PRESS BRIEFING BY UNAIDS
Press Briefing |
PRESS BRIEFING BY UNAIDS
Three million people died of AIDS and 5 million became infected with HIV last year, Cate Hankins, Associate Director of Strategic Information for the Joint United Nations Programme on HIV/AIDS (UNAIDS), said at a press briefing this morning, part of the Headquarters observance of World AIDS Day.
Joined by Desmond Johns, Director of the UNAIDS New York Office, she said that despite the fact that 42 million people were currently living with AIDS, there were promising signs that HIV infection rates were decreasing among young women under the age of 20 in certain areas of Africa. Such decreases among groups that were only just beginning to become sexually active proved that the prevention message was getting through.
Highlighting various regions of the world, she said that the spread of HIV/AIDS because of intravenous drug use was on the rise in Eastern Europe, Central Asia, Indonesia, and other societies experiencing economic transition and social upheaval. Turning to Australia, the United States, and Europe, she said that complacency was becoming a problem. Specifically, there was a growing belief, especially among young gay men and injecting drug users that because of new medicines, HIV/AIDS was a problem of the past. With respect to India and China, the epidemic’s prevalence rates were technically below 1 per cent of those countries’ populations. Because of the large sizes involved, however, that statistic actually represented 4 million Indians and 1 million Chinese.
On a global level, the AIDS epidemic was only in its early phases.
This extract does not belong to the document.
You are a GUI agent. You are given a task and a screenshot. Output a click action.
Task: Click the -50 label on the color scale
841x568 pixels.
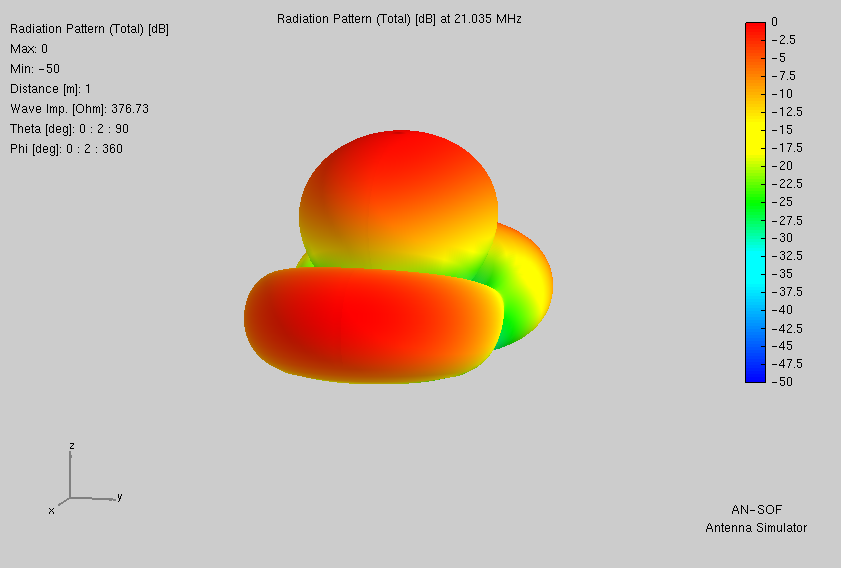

In that context, she called for an increase in resources available for fighting it.
$3 billion had already been spent in 2002, but what was really needed was a comprehensive prevention and care package valued at $10.5 billion, to be used in low and middle income countries.
Taking the floor, Mr. Johns said that there were critical links between HIV/AIDS and the current famine in sub-Saharan Africa. Previously, in times of drought, farmers could rely on various coping mechanisms, such as increased labour or cooperation with neighbours. Now, however, with people dying of AIDS, such solutions were not necessarily viable.
During the planting season, he said, it was typical for women to work
16 hours a day. As they were increasingly becoming infected with HIV, however, agricultural output was declining. Additionally, when their husbands and fathers died from AIDS, societal norms, in certain cases, prevented them from obtaining credit and rights to their families’ land.
Asked to elaborate on the links between HIV/AIDS and young girls, he said that a lack of education sustained high infection rates. Additionally, sexual predation in refugee camps, where young girls were often vulnerable to powerful older men, increased the risks of infection. Ms. Hankins added that, throughout the world, young girls often coupled with men who were, on average, three years older than themselves. That age gap sometimes resulted in the girls contracting
HIV from more sexually experienced partners. Also, the fact that girls’ cervices were not fully developed made them more susceptible to infection.
Fielding a question about the effects of complacency on countries’ willingness to fund the fight against HIV/AIDS, she said that there were governments that had instituted a few needle exchanges and, therefore, felt that they had done enough. Others seemed to have placed a cap on the money they were disposed to spend on the issue. That was unfortunate, since combating HIV/AIDS was central to any sustainable development program. For example, spending money on education was not helpful when the number of teachers was declining because of the epidemic.